[Opening SUPPLIED DATA section]
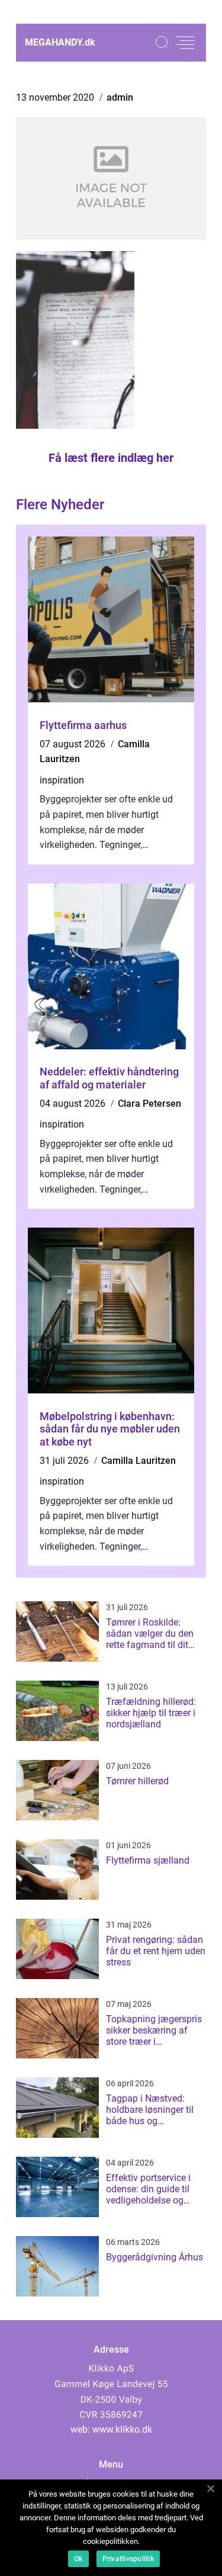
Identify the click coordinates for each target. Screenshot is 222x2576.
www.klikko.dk (122, 2429)
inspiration (62, 780)
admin (120, 97)
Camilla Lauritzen (138, 1460)
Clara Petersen (149, 1103)
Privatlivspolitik (128, 2559)
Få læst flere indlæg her (111, 458)
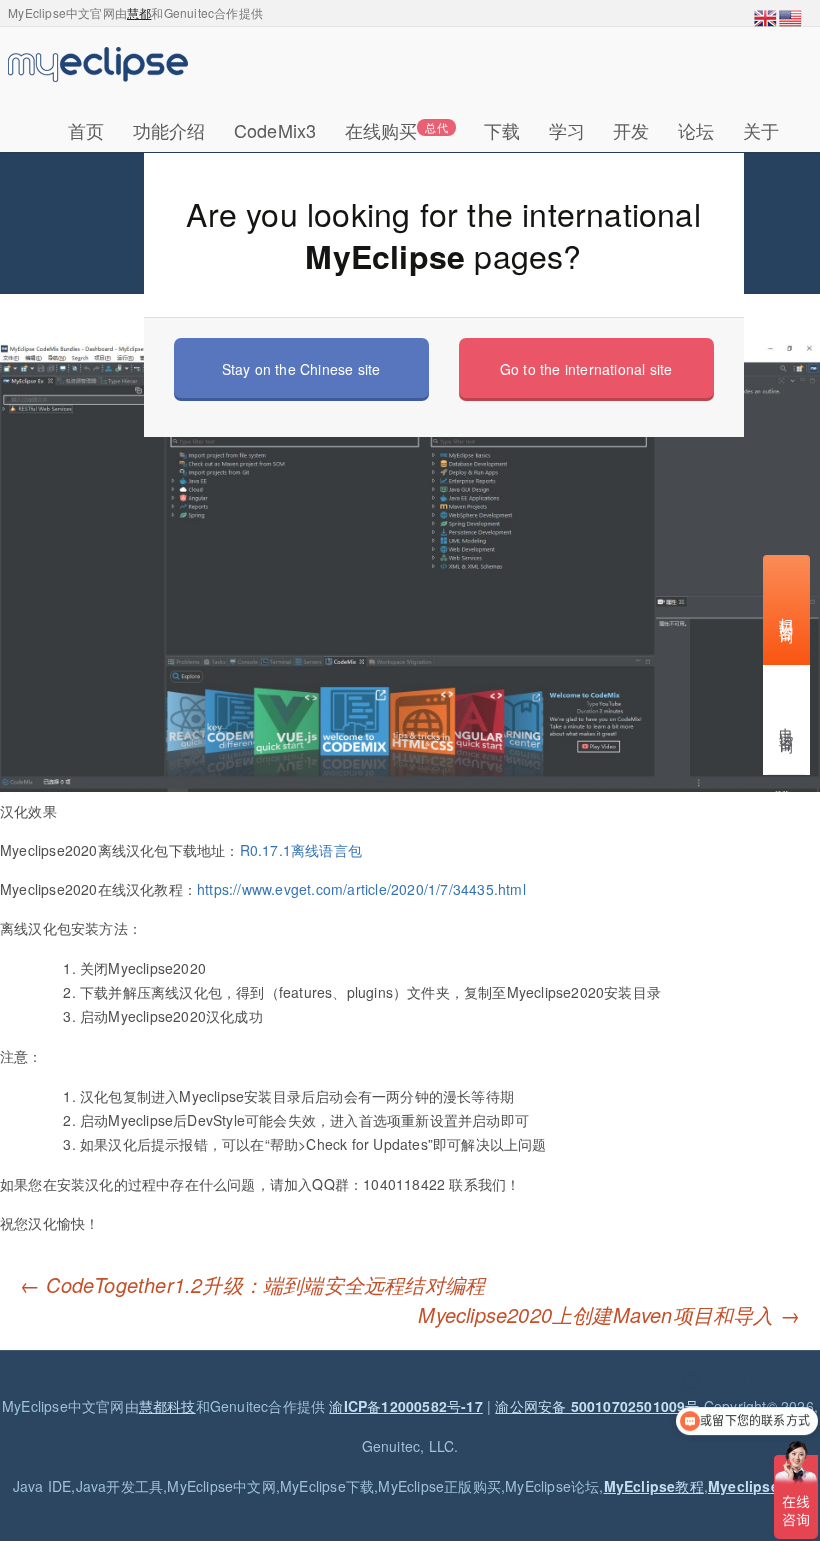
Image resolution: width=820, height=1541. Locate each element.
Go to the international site (586, 369)
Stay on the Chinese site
[Closing SUPPLIED DATA section]
* EXERCISE DETAILS *
Exact text is required for the lines from the one with "Privatlivspolitik (128, 2559)" through the last line of the entries, both included. Omit pictures.

* ANSWER TO THE PROBLEM *
Privatlivspolitik (128, 2559)
Få læst flere indlæg her (111, 458)
Image resolution: width=820, height=1541. Locate each element.
Go to the international site (586, 369)
Stay on the Chinese site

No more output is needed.